Data items:
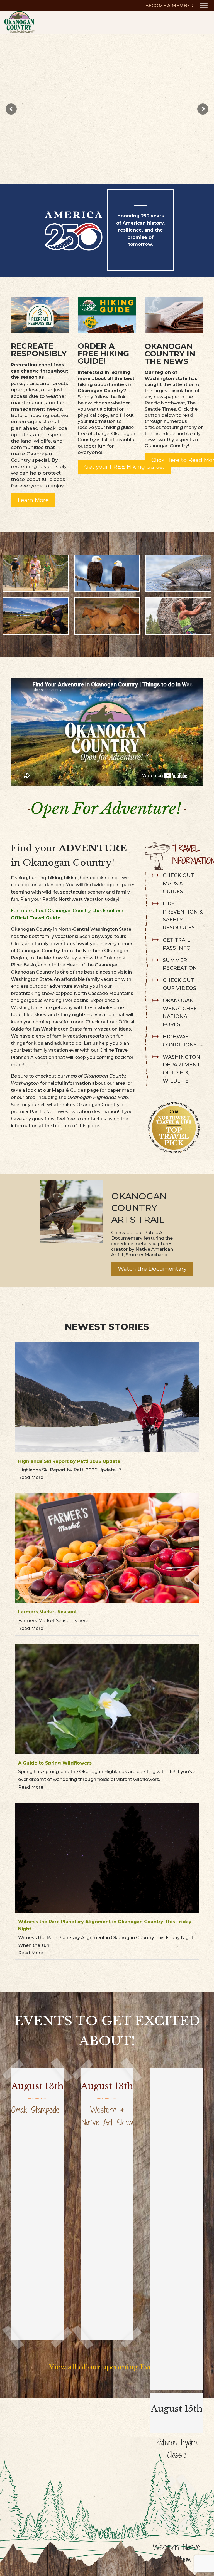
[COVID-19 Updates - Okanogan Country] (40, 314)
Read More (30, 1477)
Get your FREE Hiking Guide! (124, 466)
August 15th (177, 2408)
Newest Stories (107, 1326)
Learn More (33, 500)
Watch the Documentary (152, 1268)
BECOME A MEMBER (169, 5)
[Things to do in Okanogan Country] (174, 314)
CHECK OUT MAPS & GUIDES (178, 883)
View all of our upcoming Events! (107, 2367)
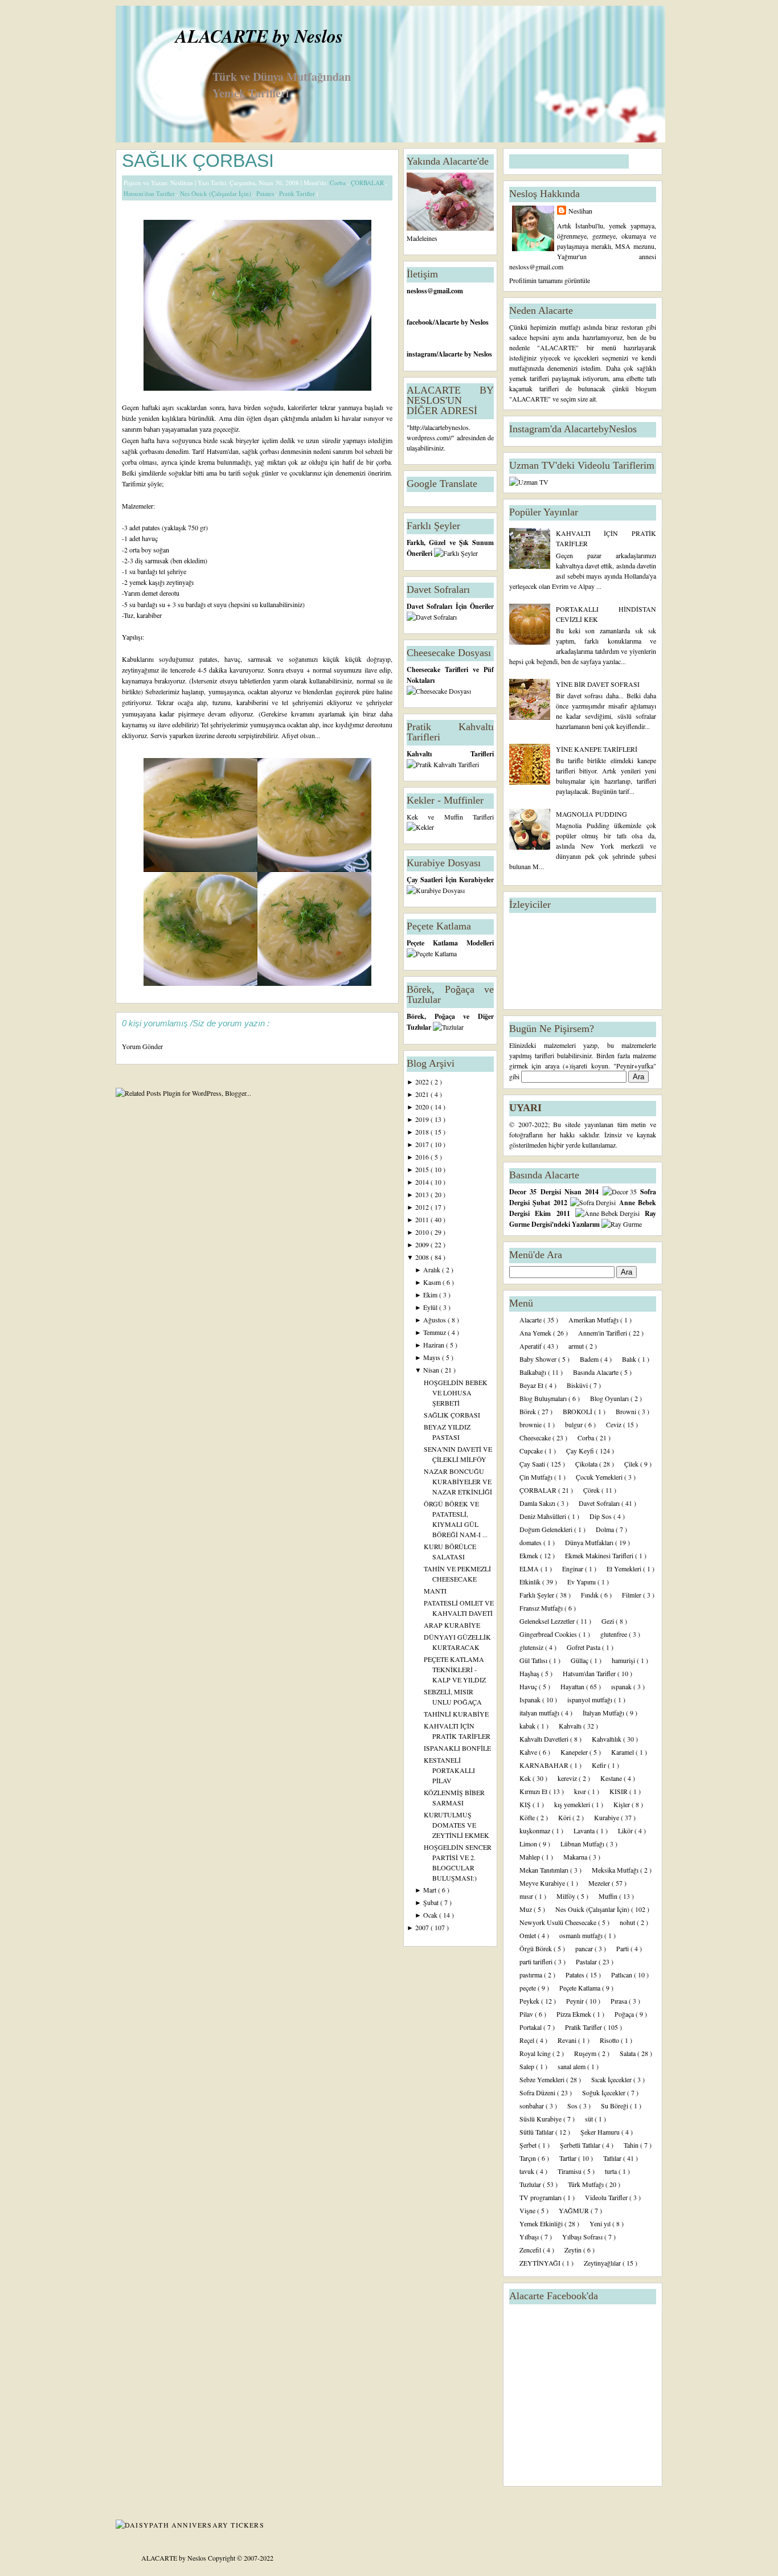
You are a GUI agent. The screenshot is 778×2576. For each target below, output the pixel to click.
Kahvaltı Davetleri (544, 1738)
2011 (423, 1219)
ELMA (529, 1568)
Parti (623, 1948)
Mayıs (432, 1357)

...

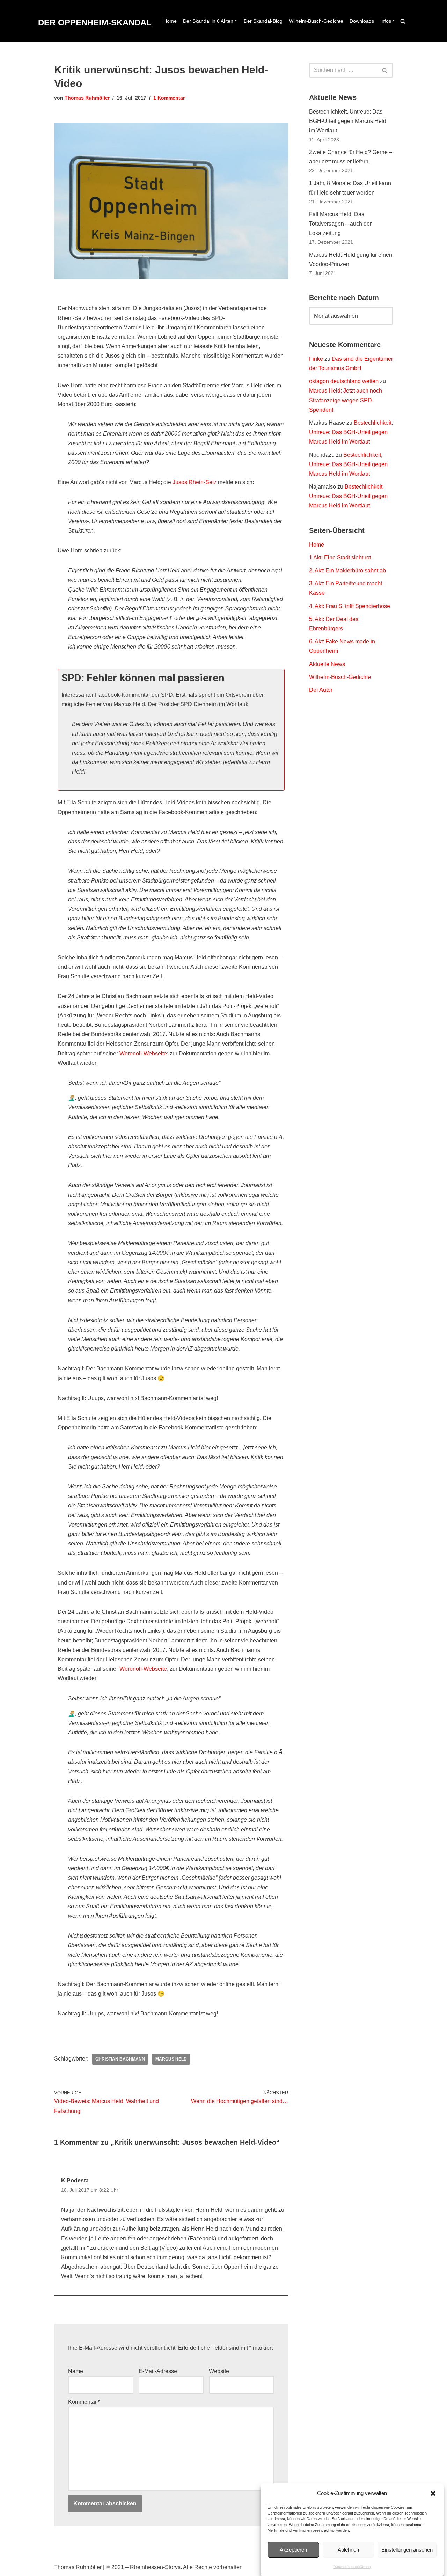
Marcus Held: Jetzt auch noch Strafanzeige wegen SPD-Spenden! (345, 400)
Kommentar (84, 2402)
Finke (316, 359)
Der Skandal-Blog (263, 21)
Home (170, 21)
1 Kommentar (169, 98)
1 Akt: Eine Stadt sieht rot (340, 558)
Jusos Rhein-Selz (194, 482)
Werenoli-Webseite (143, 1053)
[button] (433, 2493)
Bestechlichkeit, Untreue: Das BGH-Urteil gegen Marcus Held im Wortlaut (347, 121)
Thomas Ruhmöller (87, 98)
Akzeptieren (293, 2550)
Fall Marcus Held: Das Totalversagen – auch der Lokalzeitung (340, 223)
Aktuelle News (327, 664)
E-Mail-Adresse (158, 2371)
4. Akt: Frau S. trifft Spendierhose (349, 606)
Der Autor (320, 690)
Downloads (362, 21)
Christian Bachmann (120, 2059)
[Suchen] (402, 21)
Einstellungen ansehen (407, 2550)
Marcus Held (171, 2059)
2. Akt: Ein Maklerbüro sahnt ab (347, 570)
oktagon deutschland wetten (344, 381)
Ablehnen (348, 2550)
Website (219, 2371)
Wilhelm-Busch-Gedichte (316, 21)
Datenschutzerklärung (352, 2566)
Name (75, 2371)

### Work item
Return a word-for-word copy of the lines above from the one holding "Jusos Rhein-Selz (194, 482)" through the one holding "Name (75, 2371)", with both of them included and nothing besides.

### Result of this exercise
Jusos Rhein-Selz (194, 482)
Werenoli-Webseite (143, 1053)
[button] (433, 2493)
Bestechlichkeit, Untreue: Das BGH-Urteil gegen Marcus Held im Wortlaut (347, 121)
Thomas Ruhmöller (87, 98)
Akzeptieren (293, 2550)
Fall Marcus Held: Das Totalversagen – auch der Lokalzeitung (340, 223)
Aktuelle News (327, 664)
E-Mail-Adresse (158, 2371)
4. Akt: Frau S. trifft Spendierhose (349, 606)
Der Autor (320, 690)
Downloads (362, 21)
Christian Bachmann (120, 2059)
[Suchen] (402, 21)
Einstellungen ansehen (407, 2550)
Marcus Held (171, 2059)
2. Akt: Ein Maklerbüro sahnt ab (347, 570)
oktagon deutschland wetten (344, 381)
Ablehnen (348, 2550)
Website (219, 2371)
Wilhelm-Busch-Gedichte (316, 21)
Datenschutzerklärung (352, 2566)
Name (75, 2371)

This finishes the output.